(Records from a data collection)
::::
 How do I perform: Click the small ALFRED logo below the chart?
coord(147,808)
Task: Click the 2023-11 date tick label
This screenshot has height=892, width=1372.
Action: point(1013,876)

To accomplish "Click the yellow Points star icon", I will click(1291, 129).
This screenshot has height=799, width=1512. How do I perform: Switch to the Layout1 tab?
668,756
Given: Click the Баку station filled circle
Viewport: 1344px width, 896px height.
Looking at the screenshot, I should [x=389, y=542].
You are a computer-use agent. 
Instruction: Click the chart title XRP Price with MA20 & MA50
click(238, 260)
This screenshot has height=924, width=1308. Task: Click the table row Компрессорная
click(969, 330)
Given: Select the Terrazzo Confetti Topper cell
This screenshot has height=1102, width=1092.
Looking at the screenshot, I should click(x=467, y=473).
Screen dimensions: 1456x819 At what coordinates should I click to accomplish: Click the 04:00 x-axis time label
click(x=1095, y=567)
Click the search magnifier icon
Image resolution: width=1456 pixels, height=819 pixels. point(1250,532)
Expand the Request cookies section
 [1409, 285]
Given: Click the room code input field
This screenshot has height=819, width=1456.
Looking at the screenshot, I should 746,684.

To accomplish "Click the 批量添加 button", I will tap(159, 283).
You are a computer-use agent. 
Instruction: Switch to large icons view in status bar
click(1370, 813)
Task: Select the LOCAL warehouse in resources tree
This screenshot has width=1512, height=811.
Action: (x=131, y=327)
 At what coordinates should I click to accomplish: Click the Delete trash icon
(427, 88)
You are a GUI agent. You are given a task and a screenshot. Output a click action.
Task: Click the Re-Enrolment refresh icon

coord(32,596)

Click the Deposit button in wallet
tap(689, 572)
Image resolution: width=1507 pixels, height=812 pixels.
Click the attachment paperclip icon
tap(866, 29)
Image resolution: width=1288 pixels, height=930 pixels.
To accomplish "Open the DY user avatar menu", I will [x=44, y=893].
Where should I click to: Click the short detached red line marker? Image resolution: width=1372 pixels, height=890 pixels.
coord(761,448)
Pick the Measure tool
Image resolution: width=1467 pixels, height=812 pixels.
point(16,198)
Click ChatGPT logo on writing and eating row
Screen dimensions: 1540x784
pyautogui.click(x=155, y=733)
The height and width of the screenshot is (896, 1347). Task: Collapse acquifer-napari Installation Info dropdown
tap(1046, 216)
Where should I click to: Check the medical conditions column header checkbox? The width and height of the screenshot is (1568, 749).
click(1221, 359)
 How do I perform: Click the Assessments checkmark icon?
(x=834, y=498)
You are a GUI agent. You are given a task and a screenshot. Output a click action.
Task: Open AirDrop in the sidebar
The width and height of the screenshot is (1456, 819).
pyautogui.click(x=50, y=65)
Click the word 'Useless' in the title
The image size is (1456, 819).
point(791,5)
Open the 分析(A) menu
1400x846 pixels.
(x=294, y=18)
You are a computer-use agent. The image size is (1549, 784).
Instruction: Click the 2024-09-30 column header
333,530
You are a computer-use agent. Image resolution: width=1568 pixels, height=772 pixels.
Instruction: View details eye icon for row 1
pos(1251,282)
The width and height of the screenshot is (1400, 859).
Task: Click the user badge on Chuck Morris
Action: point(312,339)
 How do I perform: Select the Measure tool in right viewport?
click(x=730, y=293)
::::
- **Action item**: Only the lines from the one holding "Click the Deposit button in wallet" through the final line of the entries, both included, should be given again, word for word.

- **Reply to the task**:
Click the Deposit button in wallet
tap(689, 572)
Image resolution: width=1507 pixels, height=812 pixels.
Click the attachment paperclip icon
tap(866, 29)
Image resolution: width=1288 pixels, height=930 pixels.
To accomplish "Open the DY user avatar menu", I will [x=44, y=893].
Where should I click to: Click the short detached red line marker? Image resolution: width=1372 pixels, height=890 pixels.
coord(761,448)
Pick the Measure tool
Image resolution: width=1467 pixels, height=812 pixels.
point(16,198)
Click ChatGPT logo on writing and eating row
Screen dimensions: 1540x784
pyautogui.click(x=155, y=733)
The height and width of the screenshot is (896, 1347). Task: Collapse acquifer-napari Installation Info dropdown
tap(1046, 216)
Where should I click to: Check the medical conditions column header checkbox? The width and height of the screenshot is (1568, 749).
click(1221, 359)
 How do I perform: Click the Assessments checkmark icon?
(x=834, y=498)
You are a GUI agent. You are given a task and a screenshot. Output a click action.
Task: Open AirDrop in the sidebar
The width and height of the screenshot is (1456, 819).
pyautogui.click(x=50, y=65)
Click the word 'Useless' in the title
The image size is (1456, 819).
point(791,5)
Open the 分析(A) menu
1400x846 pixels.
(x=294, y=18)
You are a computer-use agent. The image size is (1549, 784).
Instruction: Click the 2024-09-30 column header
333,530
You are a computer-use agent. Image resolution: width=1568 pixels, height=772 pixels.
Instruction: View details eye icon for row 1
pos(1251,282)
The width and height of the screenshot is (1400, 859).
Task: Click the user badge on Chuck Morris
Action: point(312,339)
 How do I perform: Select the Measure tool in right viewport?
click(x=730, y=293)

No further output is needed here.